Apache Spark 4.0.0 Dev Item Planning (SPARK-44111)

2023-06-20 Thread Dongjoon Hyun
Hi, All.

As a continuation of our previous discussion, the official Apache Spark 4.0
Plan JIRA is created today in order to collect the community dev items.
Feel free to add your work items, ideas, suggestions, aspirations and
interests. We will moderate together.

https://issues.apache.org/jira/browse/SPARK-44111
Prepare Apache Spark 4.0.0

In addition, we are going to include all left-over items which Apache Spark
3.5 cannot include on July 16th (Feature Freeze,
https://spark.apache.org/versioning-policy.html)



=== PREVIOUS THREADS ===

2023-05-28 Apache Spark 3.5.0 Expectations (?)
https://lists.apache.org/thread/3x6dh17bmy20n3frtt3crgxjydnxh2o0

2023-05-30 Apache Spark 4.0 Timeframe?

## TASK SET
1. Please copy the Spark 4.0 planning post from "https://issues.apache.org/jira/browse/SPARK-44111" to "3.5.0 Expectations (?)", swapping "Feature Freeze" for "Code Freeze".
2. According to the Spark 4.0 planning post, why was the official Apache Spark 4.0 Plan JIRA created? Answer in one to three sentences.
3. List every kind of contribution that the Spark 4.0 planning post invites readers to add to the JIRA.

## DATA SECTION
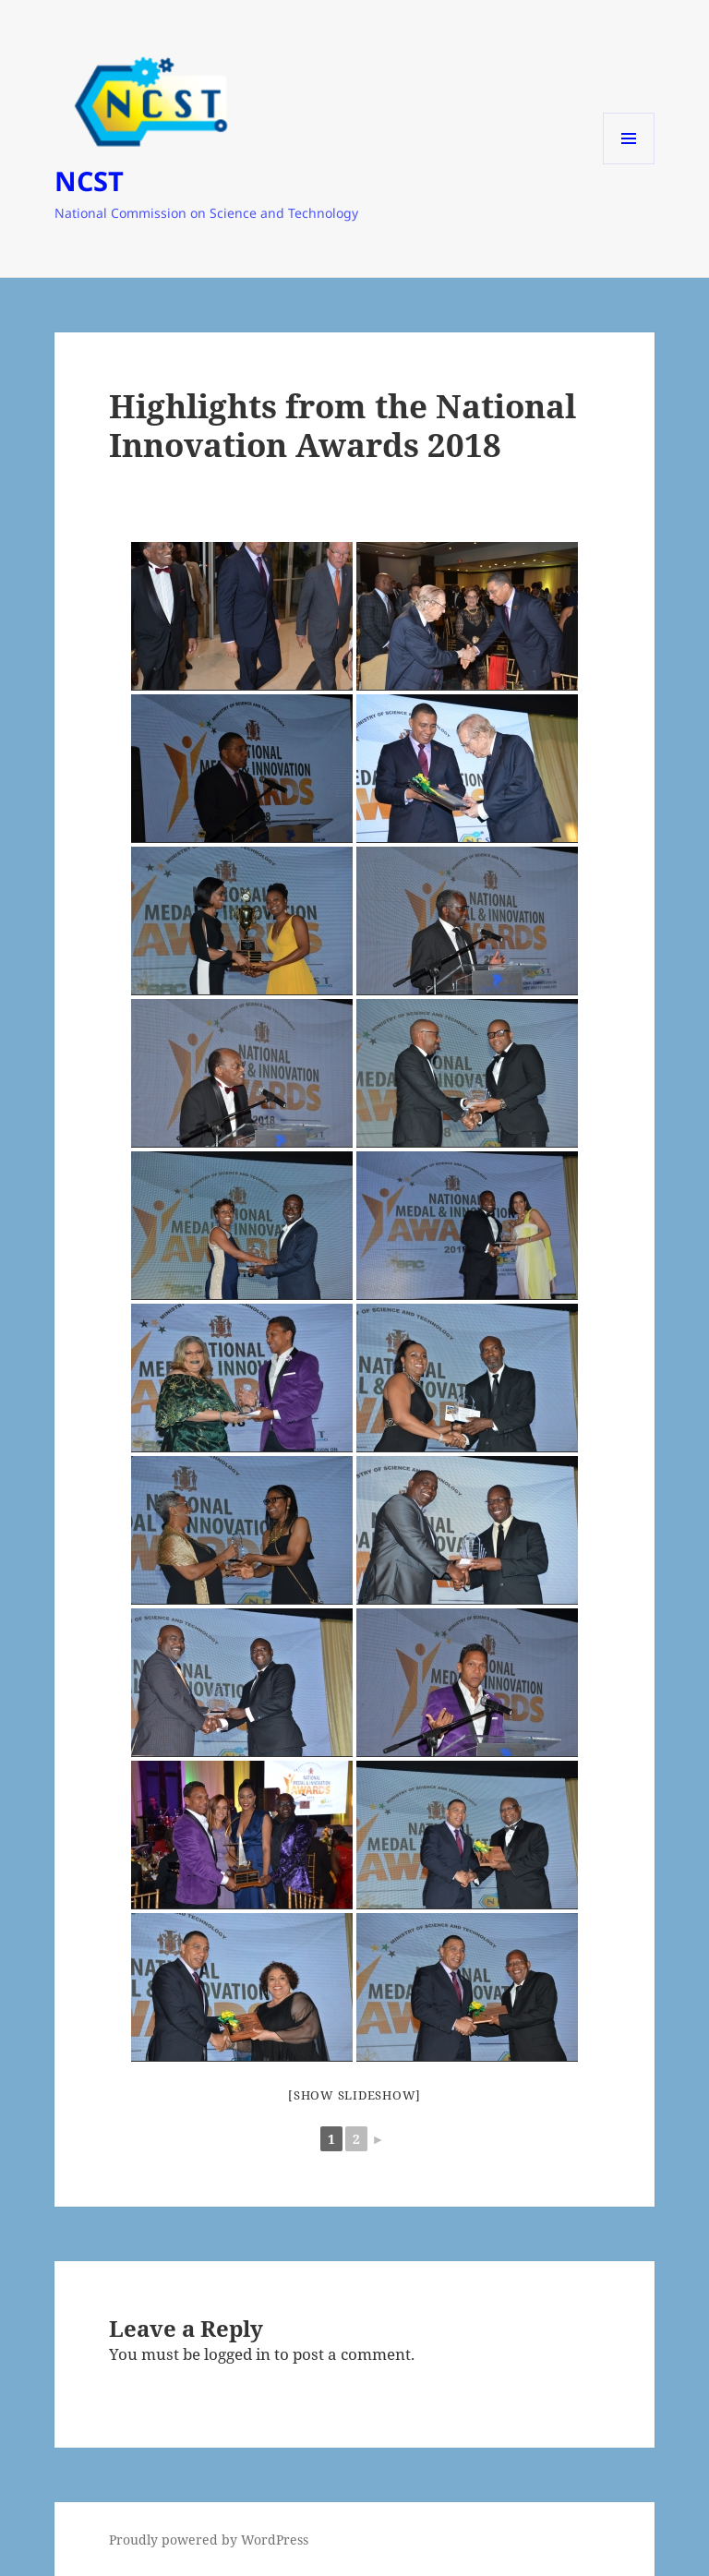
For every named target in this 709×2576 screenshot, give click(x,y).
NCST (89, 181)
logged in (237, 2354)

## ANSWERS
1.
https://issues.apache.org/jira/browse/SPARK-44111
Prepare Apache Spark 4.0.0

In addition, we are going to include all left-over items which Apache Spark
3.5 cannot include on July 16th (Code Freeze,
https://spark.apache.org/versioning-policy.html)



=== PREVIOUS THREADS ===

2023-05-28 Apache Spark 3.5.0 Expectations (?)

2. It was created to collect the community dev items for Apache Spark 4.0. It continues the earlier discussion.

3. work items, ideas, suggestions, aspirations, interests